Любопытно, что в последние годы жизни на волне все более усиливающихся либеральных настроений в обществе Чижов ежегодно 14 декабря обращался памятью к событиям на Сенатской площади в Петербурге полувековой давности и делал в дневнике соответствующие записи. Отдавая должное декабристам как провозвестникам свободы и самоотверженным борцам против деспотизма и беззакония, он в то же время критиковал их движение за то, что в нем не было ничего русского и что оно не имело опоры в народе — единственном двигателе истории.
«День, памятный в событиях первой четверти настоящего столетия, — писал Федор Васильевич 14 декабря 1874 года, — памятный для России, это день восстания так называемых теперь декабристов. Много тут запутанного и смешанного. Понятия о свободе, но не о равенстве; конституция, приготовляемая для России, была чисто аристократическая, народ, т. е. простой народ, был ни при чем. Но одна сторона была в уме у всех декабристов, сколько-нибудь сознательно вступивших в тогдашнее тайное общество, — это требование законности, это заклятая вражда к произволу. Как все это было тогда понимаемо; как думали исполнить, как ребячески верили в силу горсти людей… За что я глубоко чту память декабристов, а при жизни их чтил самих, — это за самопожертвование, это за то, что ни ссылка, ни каторжная работа, ни осуждения на смерть не лишили человеческого достоинства ни одного из них. Они приняли приговоры с достоинством, не просили помилования, перенесли казнь, ссылку, каторжную работу, не унизив себя упадком духа. По мне, им принадлежит высокий почет и имена их не могут быть забыты в нашей истории»[452].
В юбилейном для декабристов 1875 году, когда негласно отмечалось 50-летие восстания, Чижов вспоминал, что оно «не находило сочувствия ни в ком из нашего тогда очень молодого поколения» и что участниками движения «много было наделано глупостей»[453].
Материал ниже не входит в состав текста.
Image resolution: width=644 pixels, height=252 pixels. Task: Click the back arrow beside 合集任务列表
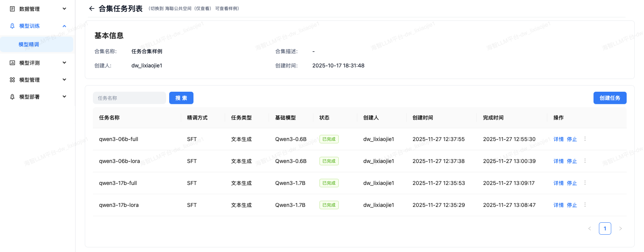coord(91,8)
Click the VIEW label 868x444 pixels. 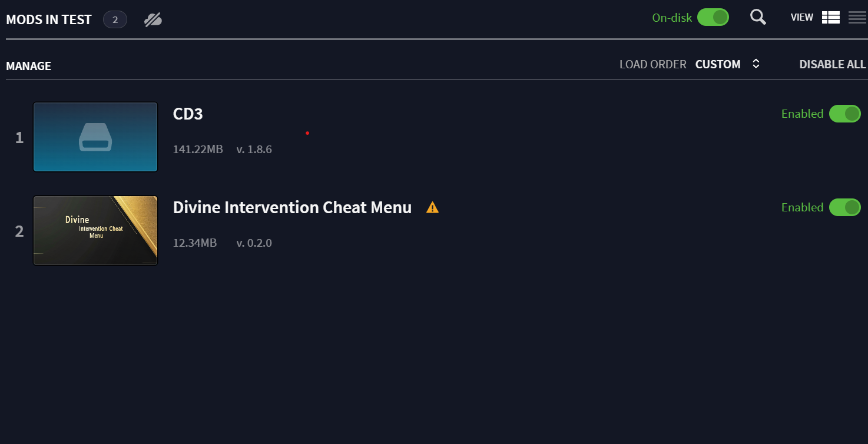802,18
В следующем 1876 году, говоря о декабристах, он уточнял: «Это был первый сознательный протест не народа, а общества против личного царского деспотизма. В нем не было ничего выросшего на чисто русской почве, потому что само протестующее общество возросло и воспиталось иностранною историею. Но нельзя отвергать того, что в нем было много человеческого. Но еще меньше было русского и уже нисколько человеческого в суде над несчастными увлекшимися и увлеченными. Это был необузданный деспотизм, прикрытый дырявою мантиею законности… Из декабристов теперь остаются только Апостол-Муравьев и Свистунов, доживают все в глубокой старости и забвении. Много они потерпели, — но служившие инородному началу, они, несмотря на благородство самоотвержения, несмотря на страдания в 25-летней каторге, не снискали себе почета от русского общества; наше поколение еще уважает их, а последующие не имеют о них понятия»[454].